[Data — start]
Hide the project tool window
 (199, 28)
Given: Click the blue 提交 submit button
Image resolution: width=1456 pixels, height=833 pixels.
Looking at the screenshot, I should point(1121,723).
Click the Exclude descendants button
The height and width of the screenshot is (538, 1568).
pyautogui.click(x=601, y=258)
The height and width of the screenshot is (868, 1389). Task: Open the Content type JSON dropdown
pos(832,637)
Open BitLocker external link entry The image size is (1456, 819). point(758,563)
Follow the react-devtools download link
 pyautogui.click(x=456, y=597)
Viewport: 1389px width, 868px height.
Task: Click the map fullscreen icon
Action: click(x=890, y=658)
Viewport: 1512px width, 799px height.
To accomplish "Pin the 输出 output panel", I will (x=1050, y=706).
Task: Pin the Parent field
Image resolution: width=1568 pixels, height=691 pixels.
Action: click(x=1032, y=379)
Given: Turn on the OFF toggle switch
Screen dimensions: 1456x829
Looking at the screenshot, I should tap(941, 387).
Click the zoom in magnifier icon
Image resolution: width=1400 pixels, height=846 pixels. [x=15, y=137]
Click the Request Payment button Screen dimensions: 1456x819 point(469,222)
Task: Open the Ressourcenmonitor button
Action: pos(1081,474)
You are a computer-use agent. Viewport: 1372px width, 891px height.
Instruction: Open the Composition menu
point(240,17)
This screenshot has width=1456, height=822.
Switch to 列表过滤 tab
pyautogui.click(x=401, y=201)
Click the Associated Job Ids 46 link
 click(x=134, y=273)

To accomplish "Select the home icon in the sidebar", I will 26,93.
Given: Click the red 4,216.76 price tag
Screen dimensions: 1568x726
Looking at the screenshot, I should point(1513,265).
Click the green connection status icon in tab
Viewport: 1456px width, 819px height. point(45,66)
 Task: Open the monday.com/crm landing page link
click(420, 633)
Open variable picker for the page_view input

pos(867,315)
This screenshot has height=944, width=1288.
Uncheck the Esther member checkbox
[Data — finish]
=== What to do ===
Transcribe the listing from start to finish, exactly as given.

=== Task output ===
Hide the project tool window
 (199, 28)
Given: Click the blue 提交 submit button
Image resolution: width=1456 pixels, height=833 pixels.
Looking at the screenshot, I should point(1121,723).
Click the Exclude descendants button
The height and width of the screenshot is (538, 1568).
pyautogui.click(x=601, y=258)
The height and width of the screenshot is (868, 1389). Task: Open the Content type JSON dropdown
pos(832,637)
Open BitLocker external link entry The image size is (1456, 819). point(758,563)
Follow the react-devtools download link
 pyautogui.click(x=456, y=597)
Viewport: 1389px width, 868px height.
Task: Click the map fullscreen icon
Action: click(x=890, y=658)
Viewport: 1512px width, 799px height.
To accomplish "Pin the 输出 output panel", I will (x=1050, y=706).
Task: Pin the Parent field
Image resolution: width=1568 pixels, height=691 pixels.
Action: click(x=1032, y=379)
Given: Turn on the OFF toggle switch
Screen dimensions: 1456x829
Looking at the screenshot, I should tap(941, 387).
Click the zoom in magnifier icon
Image resolution: width=1400 pixels, height=846 pixels. [x=15, y=137]
Click the Request Payment button Screen dimensions: 1456x819 point(469,222)
Task: Open the Ressourcenmonitor button
Action: pos(1081,474)
You are a computer-use agent. Viewport: 1372px width, 891px height.
Instruction: Open the Composition menu
point(240,17)
This screenshot has width=1456, height=822.
Switch to 列表过滤 tab
pyautogui.click(x=401, y=201)
Click the Associated Job Ids 46 link
 click(x=134, y=273)

To accomplish "Select the home icon in the sidebar", I will 26,93.
Given: Click the red 4,216.76 price tag
Screen dimensions: 1568x726
Looking at the screenshot, I should point(1513,265).
Click the green connection status icon in tab
Viewport: 1456px width, 819px height. point(45,66)
 Task: Open the monday.com/crm landing page link
click(420, 633)
Open variable picker for the page_view input

pos(867,315)
This screenshot has height=944, width=1288.
Uncheck the Esther member checkbox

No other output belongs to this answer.